PROBLEM STATEMENT
Rewrite the items starting at the line that contains "The width and height of the screenshot is (1103, 908)." and ending at the line that contains "Looking at the screenshot, I should click(382, 208).", replacing "Screen dimensions" with "Image size" and leaving everything else unchanged.

--- start DATA SHOWN ---

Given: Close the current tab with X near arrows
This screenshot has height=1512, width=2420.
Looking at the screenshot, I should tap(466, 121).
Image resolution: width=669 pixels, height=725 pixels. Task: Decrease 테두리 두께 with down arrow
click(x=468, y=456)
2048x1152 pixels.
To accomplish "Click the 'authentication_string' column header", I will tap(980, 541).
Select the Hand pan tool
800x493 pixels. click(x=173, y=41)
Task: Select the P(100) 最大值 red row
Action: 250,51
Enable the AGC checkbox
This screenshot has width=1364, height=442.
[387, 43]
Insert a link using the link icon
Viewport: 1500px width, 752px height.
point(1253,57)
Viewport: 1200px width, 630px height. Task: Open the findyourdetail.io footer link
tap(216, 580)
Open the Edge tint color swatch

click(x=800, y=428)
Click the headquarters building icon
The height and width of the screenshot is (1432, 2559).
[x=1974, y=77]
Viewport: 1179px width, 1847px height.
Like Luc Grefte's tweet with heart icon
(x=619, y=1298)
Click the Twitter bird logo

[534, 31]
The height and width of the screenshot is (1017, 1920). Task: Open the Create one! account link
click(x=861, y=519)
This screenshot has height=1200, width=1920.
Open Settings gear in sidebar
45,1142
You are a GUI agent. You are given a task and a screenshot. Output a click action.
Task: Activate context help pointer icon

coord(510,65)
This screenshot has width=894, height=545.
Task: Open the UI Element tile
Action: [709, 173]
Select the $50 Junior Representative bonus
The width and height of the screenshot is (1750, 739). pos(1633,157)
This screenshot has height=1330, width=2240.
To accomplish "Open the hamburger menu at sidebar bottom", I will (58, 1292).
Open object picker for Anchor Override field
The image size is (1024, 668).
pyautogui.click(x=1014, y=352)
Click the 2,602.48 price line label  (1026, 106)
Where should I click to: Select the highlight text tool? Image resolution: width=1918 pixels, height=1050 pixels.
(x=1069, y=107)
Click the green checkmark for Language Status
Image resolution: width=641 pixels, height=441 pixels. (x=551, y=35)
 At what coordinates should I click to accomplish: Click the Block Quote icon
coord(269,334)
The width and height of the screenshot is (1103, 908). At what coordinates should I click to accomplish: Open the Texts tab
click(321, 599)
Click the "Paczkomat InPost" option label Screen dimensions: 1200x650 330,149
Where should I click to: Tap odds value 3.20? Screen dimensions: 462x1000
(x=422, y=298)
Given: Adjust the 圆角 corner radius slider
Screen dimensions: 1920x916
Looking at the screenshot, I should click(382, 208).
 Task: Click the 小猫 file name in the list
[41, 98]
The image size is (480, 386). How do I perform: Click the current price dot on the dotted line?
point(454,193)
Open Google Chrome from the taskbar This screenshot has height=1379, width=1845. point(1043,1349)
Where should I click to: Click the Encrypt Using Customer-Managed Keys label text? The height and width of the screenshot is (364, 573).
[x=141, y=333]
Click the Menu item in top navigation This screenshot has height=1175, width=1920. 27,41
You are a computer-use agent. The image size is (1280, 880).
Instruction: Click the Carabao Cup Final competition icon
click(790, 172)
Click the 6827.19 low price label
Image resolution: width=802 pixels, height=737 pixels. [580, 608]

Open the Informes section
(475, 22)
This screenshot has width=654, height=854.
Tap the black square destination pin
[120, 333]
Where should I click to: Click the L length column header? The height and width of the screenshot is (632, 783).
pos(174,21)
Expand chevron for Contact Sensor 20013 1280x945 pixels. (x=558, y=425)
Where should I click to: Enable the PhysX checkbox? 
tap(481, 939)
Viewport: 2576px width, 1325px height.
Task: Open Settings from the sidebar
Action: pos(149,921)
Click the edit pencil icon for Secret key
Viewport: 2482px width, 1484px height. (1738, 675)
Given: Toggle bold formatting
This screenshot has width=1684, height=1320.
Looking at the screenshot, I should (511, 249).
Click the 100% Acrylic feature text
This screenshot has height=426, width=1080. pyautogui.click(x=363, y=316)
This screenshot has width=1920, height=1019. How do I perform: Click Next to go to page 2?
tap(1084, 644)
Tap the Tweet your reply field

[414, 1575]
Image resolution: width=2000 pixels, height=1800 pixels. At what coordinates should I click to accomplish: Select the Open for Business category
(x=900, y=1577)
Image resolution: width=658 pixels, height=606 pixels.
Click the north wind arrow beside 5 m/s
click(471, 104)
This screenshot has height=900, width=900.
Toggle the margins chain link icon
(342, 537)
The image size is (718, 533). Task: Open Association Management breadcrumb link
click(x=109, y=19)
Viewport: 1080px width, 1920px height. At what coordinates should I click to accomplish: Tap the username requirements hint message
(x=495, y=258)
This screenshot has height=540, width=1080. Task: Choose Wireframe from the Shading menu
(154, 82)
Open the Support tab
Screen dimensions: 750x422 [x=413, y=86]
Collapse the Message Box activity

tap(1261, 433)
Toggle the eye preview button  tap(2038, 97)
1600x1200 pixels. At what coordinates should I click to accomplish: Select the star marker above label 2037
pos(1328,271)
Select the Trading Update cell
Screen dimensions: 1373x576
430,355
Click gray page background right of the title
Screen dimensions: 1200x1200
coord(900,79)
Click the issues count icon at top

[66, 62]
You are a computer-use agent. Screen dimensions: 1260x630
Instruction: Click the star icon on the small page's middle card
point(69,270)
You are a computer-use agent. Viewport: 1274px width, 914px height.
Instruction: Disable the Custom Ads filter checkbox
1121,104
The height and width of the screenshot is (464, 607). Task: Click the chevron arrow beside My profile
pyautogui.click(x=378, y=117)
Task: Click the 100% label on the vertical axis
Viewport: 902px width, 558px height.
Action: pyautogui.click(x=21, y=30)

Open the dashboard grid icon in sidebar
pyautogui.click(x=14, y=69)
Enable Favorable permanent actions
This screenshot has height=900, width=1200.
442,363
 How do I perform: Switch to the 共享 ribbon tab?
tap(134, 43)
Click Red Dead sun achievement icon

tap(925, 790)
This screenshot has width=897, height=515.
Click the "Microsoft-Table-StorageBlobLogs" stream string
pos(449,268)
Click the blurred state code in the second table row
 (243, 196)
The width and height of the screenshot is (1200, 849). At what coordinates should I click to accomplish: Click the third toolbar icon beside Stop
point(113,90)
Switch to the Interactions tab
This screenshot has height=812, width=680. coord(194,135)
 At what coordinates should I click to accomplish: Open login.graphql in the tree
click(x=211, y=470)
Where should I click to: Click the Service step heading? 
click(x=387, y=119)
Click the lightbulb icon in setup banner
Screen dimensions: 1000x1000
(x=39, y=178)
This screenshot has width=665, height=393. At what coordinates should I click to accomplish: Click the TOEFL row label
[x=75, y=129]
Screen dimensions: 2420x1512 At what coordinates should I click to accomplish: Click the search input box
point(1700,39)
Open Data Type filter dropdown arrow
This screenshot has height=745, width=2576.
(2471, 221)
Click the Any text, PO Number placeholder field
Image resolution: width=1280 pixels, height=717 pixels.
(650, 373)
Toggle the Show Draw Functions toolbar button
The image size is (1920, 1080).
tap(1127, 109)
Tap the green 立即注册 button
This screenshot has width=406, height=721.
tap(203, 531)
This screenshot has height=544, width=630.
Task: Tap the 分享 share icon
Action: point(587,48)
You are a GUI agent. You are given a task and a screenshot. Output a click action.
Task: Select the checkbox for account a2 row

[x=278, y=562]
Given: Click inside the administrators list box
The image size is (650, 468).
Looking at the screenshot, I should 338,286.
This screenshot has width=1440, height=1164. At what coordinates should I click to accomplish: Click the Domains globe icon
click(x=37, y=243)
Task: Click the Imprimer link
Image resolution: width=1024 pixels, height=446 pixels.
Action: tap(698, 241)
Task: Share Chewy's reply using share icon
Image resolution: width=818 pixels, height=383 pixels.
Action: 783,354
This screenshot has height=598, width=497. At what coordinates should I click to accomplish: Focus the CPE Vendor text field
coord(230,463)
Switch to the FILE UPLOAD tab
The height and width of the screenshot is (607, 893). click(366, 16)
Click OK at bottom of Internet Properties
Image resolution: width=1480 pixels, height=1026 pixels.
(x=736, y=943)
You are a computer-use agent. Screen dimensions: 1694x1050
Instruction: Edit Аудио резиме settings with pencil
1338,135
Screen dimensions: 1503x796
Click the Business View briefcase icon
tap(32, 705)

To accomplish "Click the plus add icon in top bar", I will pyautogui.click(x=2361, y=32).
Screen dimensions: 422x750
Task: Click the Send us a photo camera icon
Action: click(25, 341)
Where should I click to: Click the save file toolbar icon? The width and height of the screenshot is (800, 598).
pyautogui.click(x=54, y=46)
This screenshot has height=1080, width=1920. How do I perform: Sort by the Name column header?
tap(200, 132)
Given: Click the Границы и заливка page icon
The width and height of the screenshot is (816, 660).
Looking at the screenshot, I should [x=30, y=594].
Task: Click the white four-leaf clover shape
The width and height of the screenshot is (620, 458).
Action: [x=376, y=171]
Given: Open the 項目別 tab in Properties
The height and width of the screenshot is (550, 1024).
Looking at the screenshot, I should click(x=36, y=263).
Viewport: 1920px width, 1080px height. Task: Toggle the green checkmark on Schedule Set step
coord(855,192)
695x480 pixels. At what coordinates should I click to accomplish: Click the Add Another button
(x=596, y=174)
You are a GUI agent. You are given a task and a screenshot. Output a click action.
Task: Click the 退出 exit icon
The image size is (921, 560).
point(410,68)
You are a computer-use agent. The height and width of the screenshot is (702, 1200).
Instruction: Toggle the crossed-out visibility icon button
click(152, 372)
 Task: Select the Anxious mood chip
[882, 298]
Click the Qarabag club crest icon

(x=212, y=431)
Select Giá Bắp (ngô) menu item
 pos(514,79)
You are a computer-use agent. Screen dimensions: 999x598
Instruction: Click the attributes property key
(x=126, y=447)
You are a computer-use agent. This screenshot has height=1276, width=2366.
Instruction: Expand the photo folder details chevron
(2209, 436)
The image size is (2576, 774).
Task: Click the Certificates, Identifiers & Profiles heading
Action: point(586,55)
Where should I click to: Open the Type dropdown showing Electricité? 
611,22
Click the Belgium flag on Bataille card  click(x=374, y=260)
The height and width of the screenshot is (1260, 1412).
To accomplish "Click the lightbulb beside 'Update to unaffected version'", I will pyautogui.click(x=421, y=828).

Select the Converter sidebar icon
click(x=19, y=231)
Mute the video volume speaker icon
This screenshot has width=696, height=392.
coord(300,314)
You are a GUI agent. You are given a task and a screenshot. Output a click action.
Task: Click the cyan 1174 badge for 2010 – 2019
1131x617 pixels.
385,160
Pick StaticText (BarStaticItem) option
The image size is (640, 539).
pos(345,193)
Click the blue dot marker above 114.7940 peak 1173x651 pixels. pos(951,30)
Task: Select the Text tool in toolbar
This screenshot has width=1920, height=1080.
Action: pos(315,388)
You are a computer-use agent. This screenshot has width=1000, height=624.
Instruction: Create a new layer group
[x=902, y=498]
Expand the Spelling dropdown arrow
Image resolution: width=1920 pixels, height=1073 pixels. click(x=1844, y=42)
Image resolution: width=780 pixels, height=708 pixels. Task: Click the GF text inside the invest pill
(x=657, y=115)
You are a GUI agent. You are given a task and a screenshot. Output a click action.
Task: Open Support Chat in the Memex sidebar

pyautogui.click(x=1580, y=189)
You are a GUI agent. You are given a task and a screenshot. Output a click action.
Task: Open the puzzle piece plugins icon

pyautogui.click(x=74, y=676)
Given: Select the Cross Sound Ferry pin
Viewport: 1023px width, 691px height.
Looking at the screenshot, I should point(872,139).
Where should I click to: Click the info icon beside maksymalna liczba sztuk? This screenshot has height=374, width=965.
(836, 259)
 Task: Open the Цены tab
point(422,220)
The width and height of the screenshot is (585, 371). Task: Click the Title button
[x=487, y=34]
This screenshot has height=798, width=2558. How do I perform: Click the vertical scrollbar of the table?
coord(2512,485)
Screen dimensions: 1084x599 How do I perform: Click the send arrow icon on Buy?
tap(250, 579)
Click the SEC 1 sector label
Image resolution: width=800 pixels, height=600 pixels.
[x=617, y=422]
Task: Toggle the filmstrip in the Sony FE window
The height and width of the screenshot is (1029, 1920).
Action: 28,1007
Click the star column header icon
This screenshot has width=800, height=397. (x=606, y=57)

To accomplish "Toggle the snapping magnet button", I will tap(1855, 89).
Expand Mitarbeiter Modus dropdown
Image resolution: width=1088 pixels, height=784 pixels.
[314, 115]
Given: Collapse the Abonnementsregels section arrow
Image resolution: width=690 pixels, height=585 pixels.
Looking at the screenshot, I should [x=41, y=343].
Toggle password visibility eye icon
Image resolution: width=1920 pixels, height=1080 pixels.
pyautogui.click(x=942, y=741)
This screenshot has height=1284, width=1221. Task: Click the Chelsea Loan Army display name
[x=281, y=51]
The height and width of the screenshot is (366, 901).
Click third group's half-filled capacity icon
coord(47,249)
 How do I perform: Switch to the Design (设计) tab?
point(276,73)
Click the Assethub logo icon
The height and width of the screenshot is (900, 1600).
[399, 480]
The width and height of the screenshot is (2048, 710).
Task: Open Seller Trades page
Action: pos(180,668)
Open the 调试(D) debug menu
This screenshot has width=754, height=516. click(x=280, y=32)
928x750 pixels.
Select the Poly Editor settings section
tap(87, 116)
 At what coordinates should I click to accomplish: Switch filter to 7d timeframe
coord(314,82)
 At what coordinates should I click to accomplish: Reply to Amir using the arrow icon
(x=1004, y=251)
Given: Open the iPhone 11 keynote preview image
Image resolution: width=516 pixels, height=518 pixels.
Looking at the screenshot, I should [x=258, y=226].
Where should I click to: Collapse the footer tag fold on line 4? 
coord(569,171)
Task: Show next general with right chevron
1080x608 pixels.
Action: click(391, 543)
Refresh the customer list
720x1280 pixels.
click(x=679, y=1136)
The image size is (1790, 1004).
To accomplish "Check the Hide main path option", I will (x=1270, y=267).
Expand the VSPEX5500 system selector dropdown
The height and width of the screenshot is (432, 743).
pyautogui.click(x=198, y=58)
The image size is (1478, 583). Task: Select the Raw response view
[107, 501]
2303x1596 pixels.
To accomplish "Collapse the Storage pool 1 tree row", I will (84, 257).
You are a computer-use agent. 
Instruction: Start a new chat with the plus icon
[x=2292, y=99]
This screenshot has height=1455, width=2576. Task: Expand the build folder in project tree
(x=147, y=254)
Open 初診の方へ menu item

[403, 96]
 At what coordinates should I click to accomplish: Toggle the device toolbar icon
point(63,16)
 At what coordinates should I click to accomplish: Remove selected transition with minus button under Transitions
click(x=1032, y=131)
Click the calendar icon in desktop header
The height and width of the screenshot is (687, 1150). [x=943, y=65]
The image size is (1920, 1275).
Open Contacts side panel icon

--- end DATA SHOWN ---

OUTPUT BELOW
The width and height of the screenshot is (1103, 908). At what coordinates should I click to accomplish: Open the Texts tab
click(321, 599)
Click the "Paczkomat InPost" option label Image size: 1200x650 330,149
Where should I click to: Tap odds value 3.20? Image size: 462x1000
(x=422, y=298)
Given: Adjust the 圆角 corner radius slider
Image size: 1920x916
Looking at the screenshot, I should click(382, 208).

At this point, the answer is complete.